Gaining access to affordable health services, for example, were huge obstacles for the poorest and most remote villages 15 years ago. But today, 434 new health centers have opened up throughout the country.

A new provincial hospital in Preah Vihear stands as a symbol of the incredible change that is taking place in Cambodia’s healthcare system. The once ill-equipped hospital had a major upgrade and officially opened in 2013. Patients living in rural areas can now get the modern medicine they need without traveling far or trying to come up with money they don’t have. They are supported by the Health Equity Fund, which subsidizes treatment costs, food for the patients and their caregivers, and transportation for the impoverished.

Partnerships and innovations have been the key drivers of this success. Since the first Health Sector Support Project in 2002, Cambodia is progressing on its path to a strong and sustainable health system. For more than 15 years, it has kept a unique, steady and uninterrupted partnership with development partners. From the country’s first strategic plan in 2002 to today, it has been supported by a joint project of the World Bank and its partners.

And this newly launched project is no different. The Government of Australia, the German Development Bank (KfW) and the Korea International Cooperation Agency (KOICA) have pooled funds with the World Bank. The Government of Japan is providing complementary financing, and the United States Agency for International Development (USAID) is providing vital implementation support. Together, this partnership aims to continue support and mainstream key innovations in the health sector. The Health Equity Fund, for instance, is helping the poorest 20% of the country’s population gain access to quality healthcare.

Through the new project, the government is mainstreaming the Health Equity Fund as the instrument to provide improved access to healthcare. Rolled out nationwide, it will support improvements in access to and quality of health services for the most vulnerable groups, and to prevent its people from falling into poverty due to unexpected and high spending on health. .

In addition to ensuring financial sustainability of the Health Equity Fund, the project also aims to strengthen local capacities.
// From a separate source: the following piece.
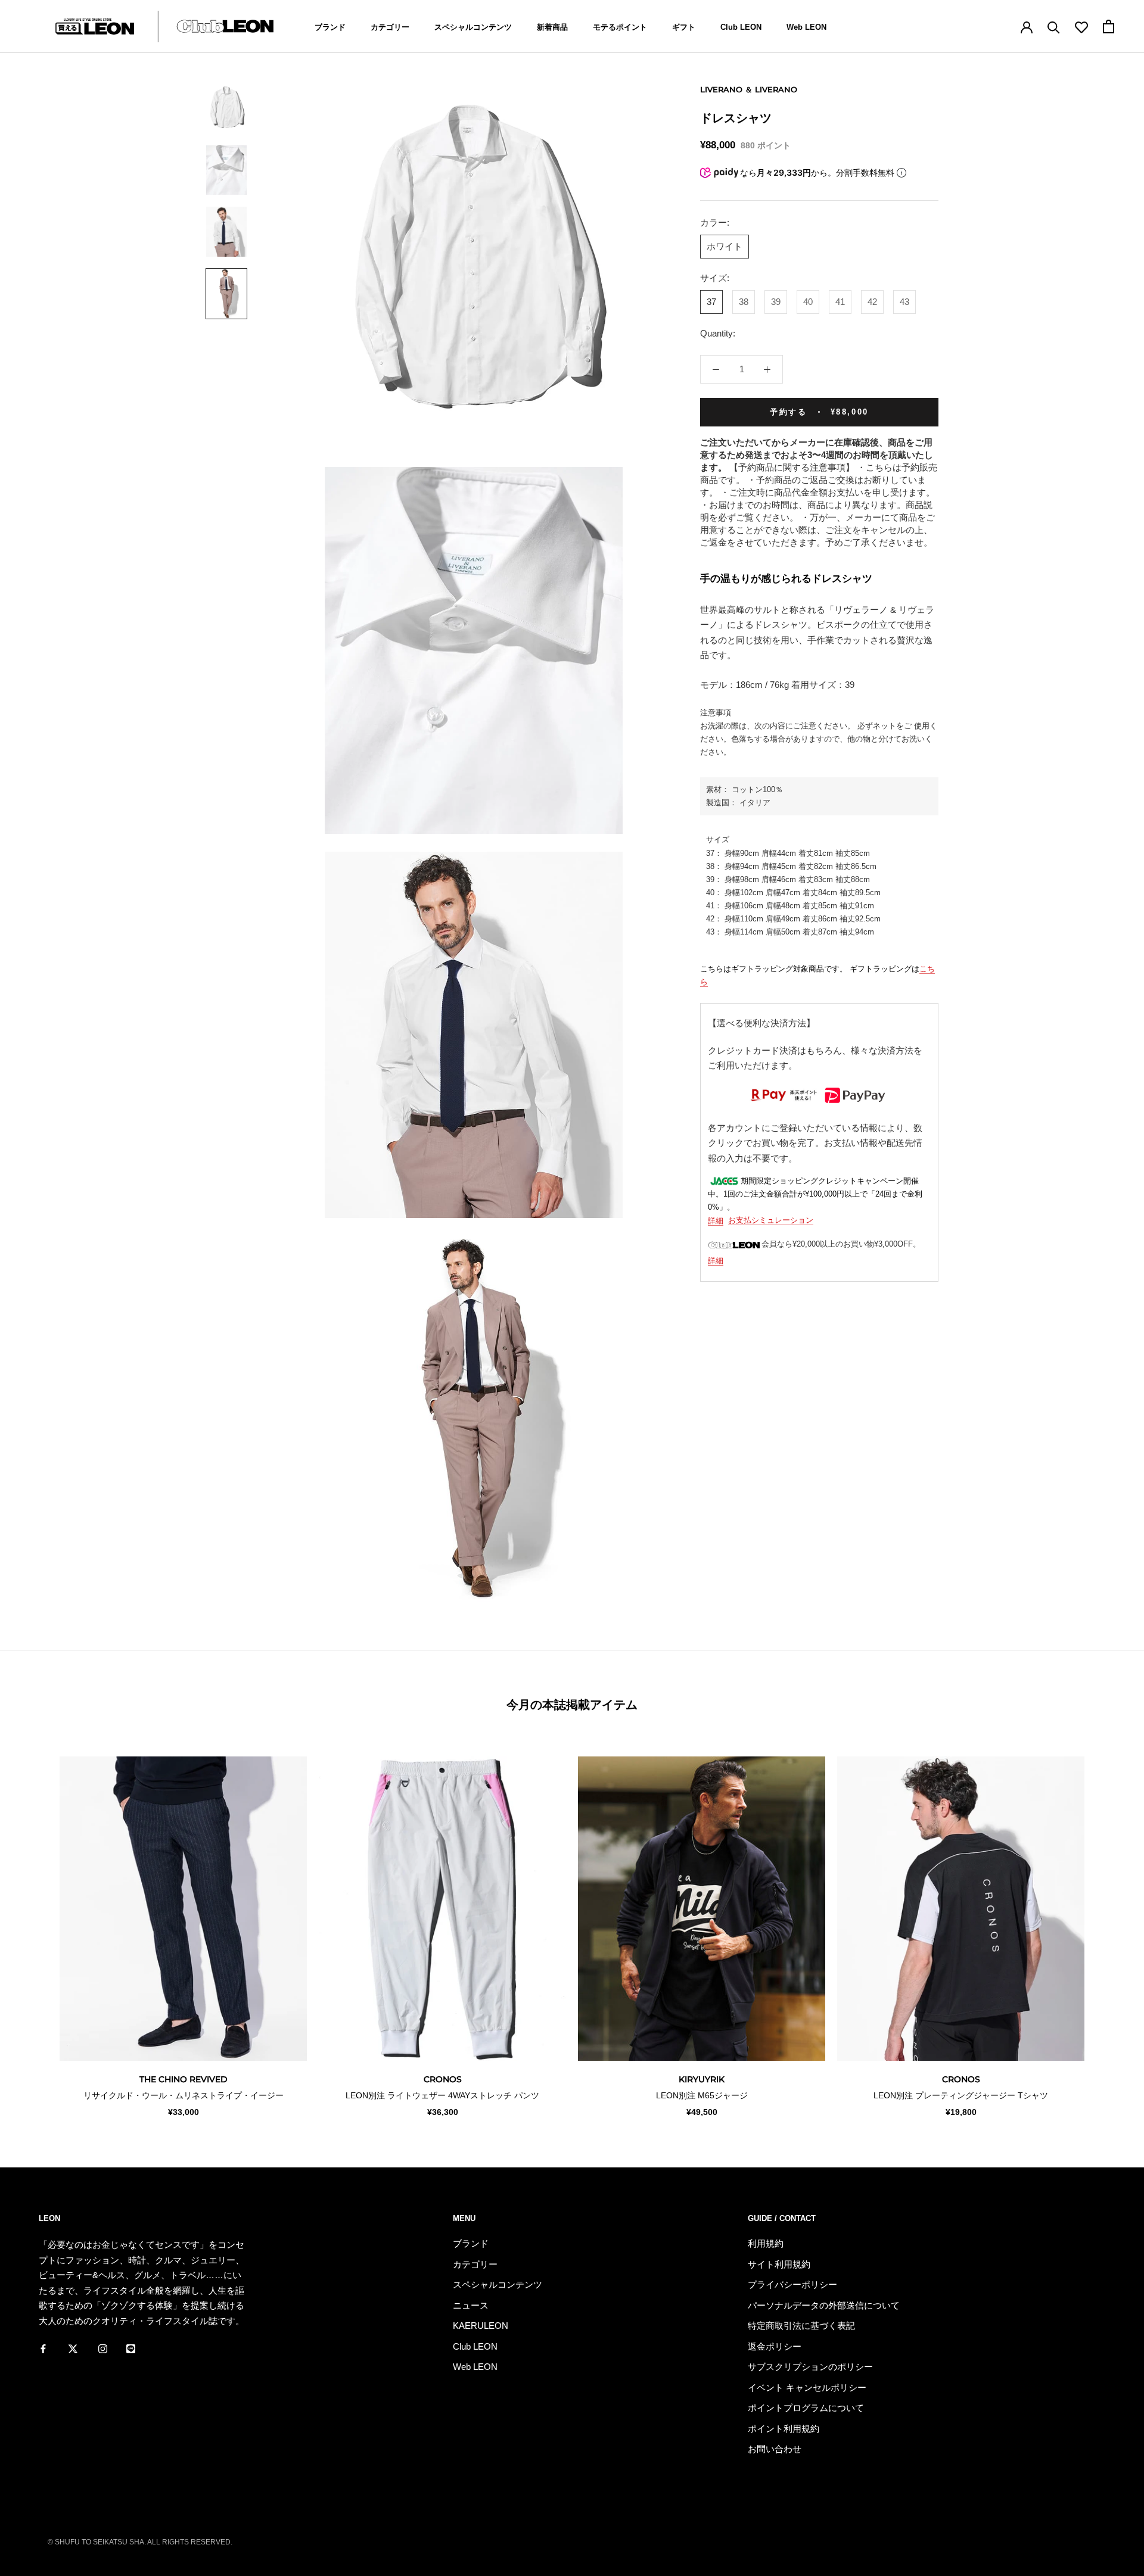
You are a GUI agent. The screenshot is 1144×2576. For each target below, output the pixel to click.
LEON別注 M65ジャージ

The project increasingly uses government systems and also supports the transition of key accountability functions to the respective government departments, in the endeavor to create strong national institutions to carry on highly specialized functions required by the health sector. 

Cambodia is now one of several countries globally that successfully harmonized and aligned development partners’ efforts with the government to improve access to quality healthcare and protect poor people from out-of-pocket spending. Over the last decades and in the next five years to come, the World Bank team looks forward to seamlessly continuing and building upon past projects, and to continuing this work closely with the Ministry of Health and our partners in our joint endeavor to improve the health and well-being of Cambodians.